Each Monday rolls around and sometimes I have a great recipe lined up for #meatlessmonday, sometimes I don’t. This was one of those “I don’t” Mondays. What I did have was a nice round head of Aussie cauliflower sitting in my fridge that if I didn’t use soon, would be going to the bad place – the un-used food wasteland. It TOTALLY guilts me out BIG TIME when things go there. It’s the place you avoid at all costs because 1) you’re throwing money down the drain; 2) there are millions of starving children and people all over the world who would move mountains to have access to basic food; 3) you try and teach your kids to be responsible citizens of the world, to care about the earth, give them some awareness of the impacts of over consuming and then you go and let perfectly good food go to waste.
So I googled for cauliflower inspiration and found it on Kayla Itsines’ website. Easy is good in my books and this looked super easy – from prepping to cleaning up.
As usual, I got a bit creative and used what I had on hand. But I think with this recipe, you can use whatever veggies you have in the fridge. The recipe doubles well too!
Ingredients (serves 4)
200g pasta (I used macaroni & leftover cooked pasta)
300g cauliflower, cut into florets (or any other veggies on hand like broccoli, beans, carrots, corn)
1 tbsp flour
1 tsp wholegrain mustard
1 tsp dried oregano
100g grated cheese (I used a mix of mozarella & cheddar)
salt & pepper to taste
Preheat your oven to 180C, and lightly spray a 1L capacity oven proof tray.
Cook pasta until al dente – adding cauliflower in for the last 4-5 minutes of cooking time (ie before the pasta gets to al dente).
Drain fully and place pasta and cooked veggies into the saucepan.
Heat oil over medium heat and then add in your flour making sure you stir. Cook this for about a minute and then slowly add the milk and whisk until you get a smooth mix. Keep stirring until it reaches a simmer then continue cooking & stirring for about 4 minutes until it is nice and thick.

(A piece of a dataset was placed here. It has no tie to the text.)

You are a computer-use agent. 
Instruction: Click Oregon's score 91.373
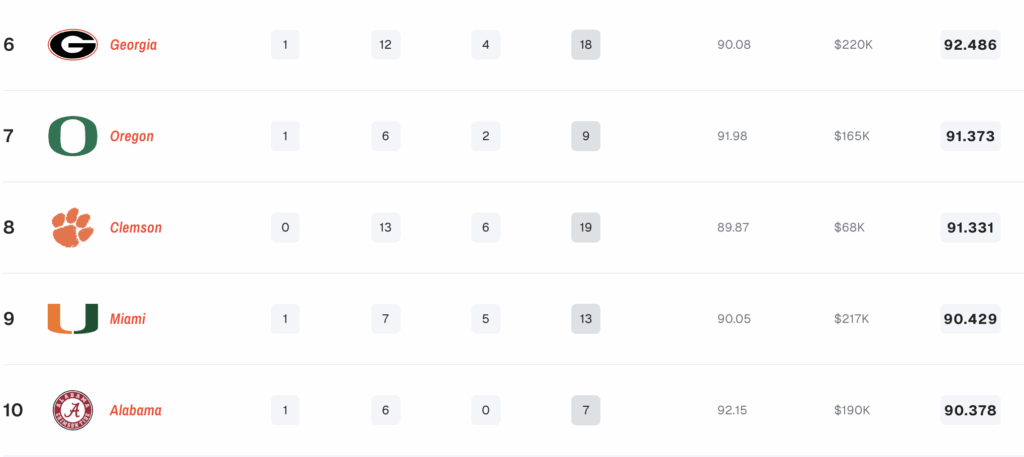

Take the saucepan off the heat, and add in the rest: mustard, oregano, plus half of the grated cheese. Stir gently until cheese has melted, then season according to taste.
Pour your sauce over the pasta & veggies and combine so the pasta is fully covered. Place mixture into your oven tray and add the remaining cheese on top (I added more cheese at this point, so feel free to up the quantity if you prefer it more cheesy).
Bake dish for about 15-20 minutes until the sauce is bubbling and the cheese is melted and just golden.
Pour your mixture into your baking dish
Kids loved it and another successful meatless Monday dinner sorted.